第22話 つれづれな冬

 もう12月になった、外に出るとかなり寒く感じコートが手放せなくなっている。

 今日も今日とて学校に行く、冬休みはもうすぐ始まるそれまで頑張って行かないといけないのだ。

 碧愛の様子がおかしいのはもう私たちの中では普通のこととなった、いや、なってしまった。

 正直、お兄さんに何と言っても碧愛の方がああなってしまったからもうどうしようもない、まぁお兄さんからなんかするわけでも無いから諦めたんだよね。


 修学旅行から帰ってきた後の週末はみんなで芋掘りをして、とった芋をすぐに焼いて焼き芋にして食べた。

 落ち葉で焼くやつ今まで創作物でしか見たことなかったけど実際に食べてみるとかなり美味しい、お兄さんってどこか残念なんだけど料理は美味しいし、車が運転できるからすごい。橙愛は焼き芋を食べすぎて夕飯が食べられなくなって涙目になってた、可愛いかったよね。


 そういえば、愛翠がクラスの男子から告白されたらしい。

 クラス1人気の男子らしいけど正直話したことも無いし、どんな人かもわからない。

 人気だかなんだか知らないけど私の妹に手を出そうなんて許さない、どうしてあげようか2度と話しかけられないようにお話ししておこうかな。

 でも、愛翠は告白されたけど断ったみたいだ。



「愛翠、本当に断ってよかったの?」

「愛翠はモテモテなんだぞ!」

「すごいなの」

「私、そういうの興味ないからねー」

「付き合う、なんた、無駄」

「やっぱり、年上じゃないとダメね」


 1人だけおかしい子がいるけど気にしない。姉妹でこういう話するのってなんか楽しいよね。

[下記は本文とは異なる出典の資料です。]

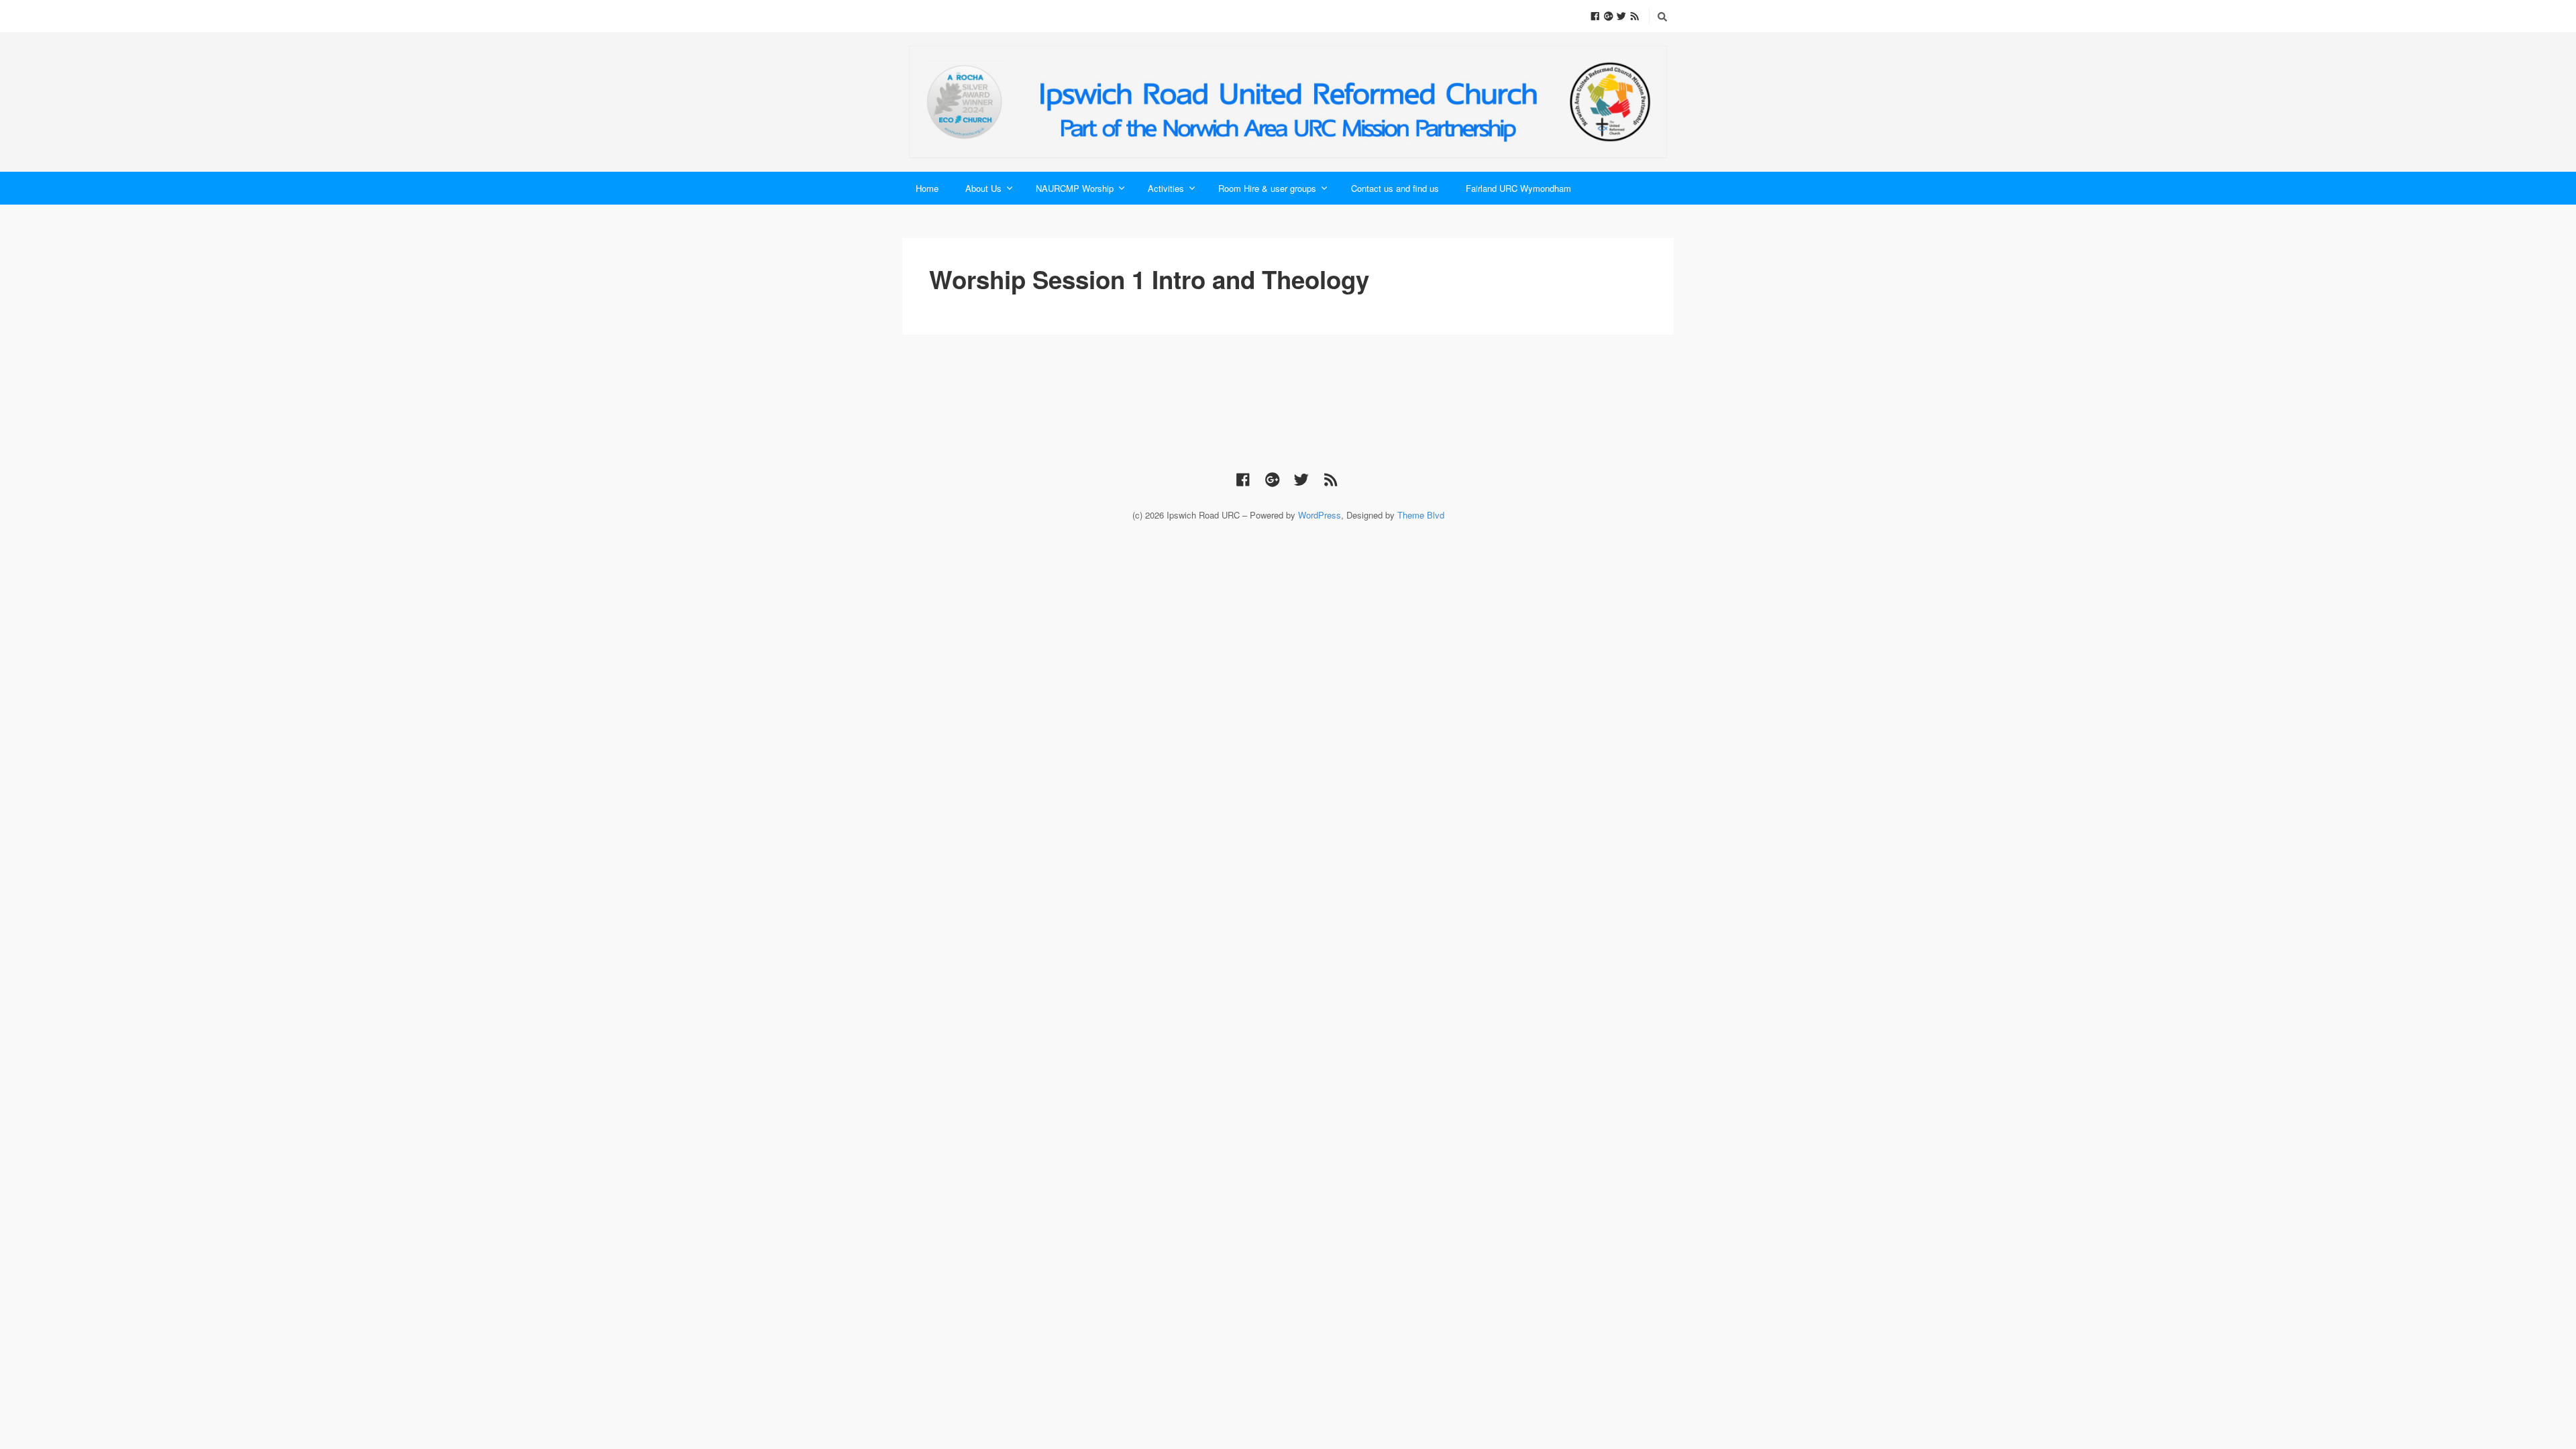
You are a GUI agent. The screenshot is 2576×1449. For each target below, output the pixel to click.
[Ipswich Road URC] (1288, 102)
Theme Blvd (1420, 514)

 これでこの話は終わると思っていたけど、終わらなかった。

 愛翠がクラスの女子からいじめられるようになってしまった。愛翠に告白してきた男子のことを好きだった女子達が、その男子を振ったことに怒ったのが発端らしい。

 見えるところで何か言われたり、持ち物を隠されたりコソコソと何かされているらしい。

 愛翠は初めは隠していたけど、元気がない状態が続いていたからみんなで問い詰めたら教えてくれたのだ。

 許せない、私の妹にそんなことするなんてどうしようか。


「許せないぞ!」

「ええ、それは許せないわね」

「ユル、セナイ」

「許せない許せない許せない」

「そんな気にしなくていいよー…

 私は大丈夫だからー…」

「愛翠をこんなんにするなんて…」


 とりあえずみんなで先生のところに相談に行った。でも、先生は軽く注意するだけで効果がなかった。

 クラスのほとんどの子はいじめっ子たちの味方だったから私たちの訴えがさほど聞き入れられなかったのだ。

 そうしているうちにどんどん愛翠は弱っていく。